Gli scrittori delle Antille

10 Settembre 2014

Inauguriamo la rubrica Babel su doppiozero con una presentazione del festival a cura del suo direttore artistico Vanni Bianconi. L’edizione 2014 di Babel si terrà a Bellinzona dall’11 al 14 settembre e ospiterà le lingue delle Antille.

 


 

 

Babel è un festival letterario nato per osservare e interrogare la transizione, il farsi e il divenire. Il suo punto focale è la traduzione: già solo invitando i traduttori a dialogare con gli autori tradotti si rinnova il confronto del testo italiano con l'originale, mettendo così in luce la qualità fluida, per quanto rigorosa, del lavoro di traduzione, che mette in dubbio e risolve all'infinito. Questo approccio, che indaga motivi e necessità delle soluzioni linguistiche, non è sconosciuto agli autori, che spesso accolgono il pubblico in quel laboratorio mentale in cui la scrittura prende e dà la forma, e continua a farlo, anche a anni dalla pubblicazione di un testo. Inoltre, Babel tende a invitare scrittori che, per scelta o costrizione, si muovono tra più lingue o più culture, e che quindi già in fase di scrittura si trovano a operare forme di traduzione.

 

Babel si occupa di traduzione anche in senso stretto e concreto: organizza laboratori durante il festival e lezioni per le università, traduce libri e pubblica articoli, offre residenze e cura un fondo presso la biblioteca di Bellinzona, da quest’anno assegna un premio per giovani traduttori letterari. E in senso più lato, con i programmi di traduzioni tra i linguaggi artistici, che propongono rassegne di film, mostre d'arte e concerti che si confrontano con la lingua e la letteratura; lezioni sulla letteratura e la cultura ospite per le scuole cantonali; tour di letture per gli scrittori invitati.

 

Ma la traduzione è intesa innanzitutto come metafora di attraversamento e incontro in continuo divenire, è l'«ospitalità linguistica» che secondo Ricoeur ci porta ad andare verso l'altro per poterlo ospitare presso di noi, la storia di due asintoti. Questa metafora assume di anno in anno valenze nuove.

● **Record**:
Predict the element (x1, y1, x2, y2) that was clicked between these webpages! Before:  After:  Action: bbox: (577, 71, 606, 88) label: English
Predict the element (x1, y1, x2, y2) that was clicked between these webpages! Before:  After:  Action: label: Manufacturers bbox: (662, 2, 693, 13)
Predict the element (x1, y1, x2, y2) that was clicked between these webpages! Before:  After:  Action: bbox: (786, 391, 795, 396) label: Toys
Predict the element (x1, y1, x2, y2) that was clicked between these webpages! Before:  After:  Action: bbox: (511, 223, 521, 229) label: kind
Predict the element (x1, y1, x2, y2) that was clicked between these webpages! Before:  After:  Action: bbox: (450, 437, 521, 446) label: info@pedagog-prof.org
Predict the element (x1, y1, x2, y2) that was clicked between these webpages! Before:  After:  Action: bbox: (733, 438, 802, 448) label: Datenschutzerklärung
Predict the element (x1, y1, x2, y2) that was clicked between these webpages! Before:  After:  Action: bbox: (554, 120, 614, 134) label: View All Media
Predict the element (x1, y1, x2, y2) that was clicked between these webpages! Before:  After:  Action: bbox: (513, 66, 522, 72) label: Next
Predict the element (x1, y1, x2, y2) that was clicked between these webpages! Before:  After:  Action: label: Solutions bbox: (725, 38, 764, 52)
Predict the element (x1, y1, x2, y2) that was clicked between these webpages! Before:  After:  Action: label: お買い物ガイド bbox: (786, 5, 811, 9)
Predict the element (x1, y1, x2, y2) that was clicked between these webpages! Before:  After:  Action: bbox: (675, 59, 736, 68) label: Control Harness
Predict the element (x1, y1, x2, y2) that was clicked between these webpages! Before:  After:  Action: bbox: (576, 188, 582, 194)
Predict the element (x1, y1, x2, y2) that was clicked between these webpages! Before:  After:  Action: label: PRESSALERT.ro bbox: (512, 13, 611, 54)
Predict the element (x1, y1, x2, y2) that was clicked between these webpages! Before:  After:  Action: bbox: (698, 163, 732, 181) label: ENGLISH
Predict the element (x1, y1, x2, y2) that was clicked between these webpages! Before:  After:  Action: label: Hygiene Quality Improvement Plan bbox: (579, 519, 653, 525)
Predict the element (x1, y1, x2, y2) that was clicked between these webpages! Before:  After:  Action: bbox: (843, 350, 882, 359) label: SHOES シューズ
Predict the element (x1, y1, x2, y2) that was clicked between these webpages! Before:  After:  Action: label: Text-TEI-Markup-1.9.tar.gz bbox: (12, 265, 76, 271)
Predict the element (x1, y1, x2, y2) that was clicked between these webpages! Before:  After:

● **Compito 1**:
Trasforma in un elenco numerato il tratto dei record che va dalla riga contenente "229) label: kind" alla riga contenente "181) label: ENGLISH", estremi inclusi, tralasciando le righe vuote.
● **Compito 2**:
Prosegui il testo sul festival Babel dopo la sua ultima frase.
I record non hanno alcun legame con il testo.

● **Risultato 1**:
1. Predict the element (x1, y1, x2, y2) that was clicked between these webpages! Before:  After:  Action: bbox: (511, 223, 521, 229) label: kind
2. Predict the element (x1, y1, x2, y2) that was clicked between these webpages! Before:  After:  Action: bbox: (450, 437, 521, 446) label: info@pedagog-prof.org
3. Predict the element (x1, y1, x2, y2) that was clicked between these webpages! Before:  After:  Action: bbox: (733, 438, 802, 448) label: Datenschutzerklärung
4. Predict the element (x1, y1, x2, y2) that was clicked between these webpages! Before:  After:  Action: bbox: (554, 120, 614, 134) label: View All Media
5. Predict the element (x1, y1, x2, y2) that was clicked between these webpages! Before:  After:  Action: bbox: (513, 66, 522, 72) label: Next
6. Predict the element (x1, y1, x2, y2) that was clicked between these webpages! Before:  After:  Action: label: Solutions bbox: (725, 38, 764, 52)
7. Predict the element (x1, y1, x2, y2) that was clicked between these webpages! Before:  After:  Action: label: お買い物ガイド bbox: (786, 5, 811, 9)
8. Predict the element (x1, y1, x2, y2) that was clicked between these webpages! Before:  After:  Action: bbox: (675, 59, 736, 68) label: Control Harness
9. Predict the element (x1, y1, x2, y2) that was clicked between these webpages! Before:  After:  Action: bbox: (576, 188, 582, 194)
10. Predict the element (x1, y1, x2, y2) that was clicked between these webpages! Before:  After:  Action: label: PRESSALERT.ro bbox: (512, 13, 611, 54)
11. Predict the element (x1, y1, x2, y2) that was clicked between these webpages! Before:  After:  Action: bbox: (698, 163, 732, 181) label: ENGLISH

● **Risultato 2**:
La prima edizione, nel 2006 a 50 anni dai Fatti di Ungheria, si è concentrata sugli scrittori della diaspora ungherese che scrivono in lingue diverse dalla loro lingua madre. L'edizione 2007, dedicata ai paesi balcanici, ha ospitato scrittori passati da una condizione condivisa, attraverso il trauma della guerra, alla progressiva divergenza culturale e perfino linguistica attuale, in tensione tra jugonostalgia e ridefinizione della specificità nazionale. Nel 2008, gli Inglesi Uniti d'America, scrittori provenienti dalle principali aree di immigrazione negli USA che hanno adottato la lingua inglese trasformandola dall'interno con influssi dei loro confini d'impero. E ancora la Russia, il Messico, la Palestina – ed è stata un'occasione per gli scrittori, provenienti dai Territori occupati e dalla diaspora, di esprimersi in termini artistici e non direttamente politici –, la Polonia e la sua letteratura non-fiction.

 

Con l'edizione 2013, dedicata alle letterature francofone dell'Africa, si è mosso un passo ulteriore nella ricerca sul divenire, imposto dal salto letterario compiuto dalle nuove generazioni: se fino alla generazione precedente di scrittori francofoni africani, quella tradotta e conosciuta, il lettore tanto reale che immaginato era l'occidentale, o parigino, a cui andava spiegato l'esotismo africano, gli scrittori più giovani, sconosciuti e non tradotti, a 50 anni dalle indipendenze, in uno scenario culturale pressoché immutato, ma che loro stessi contribuiscono a mutare con nuove case editrici, librerie, caffè letterari, laboratori ecc., sembrano raggiungere una consapevolezza diversa, e, senza dubbio, esiti letterari diversi. Questo lavoro di ricerca e di scouting ha portato a tradurre e far pubblicare per la prima volta in italiano vari scrittori giovani e molto giovani.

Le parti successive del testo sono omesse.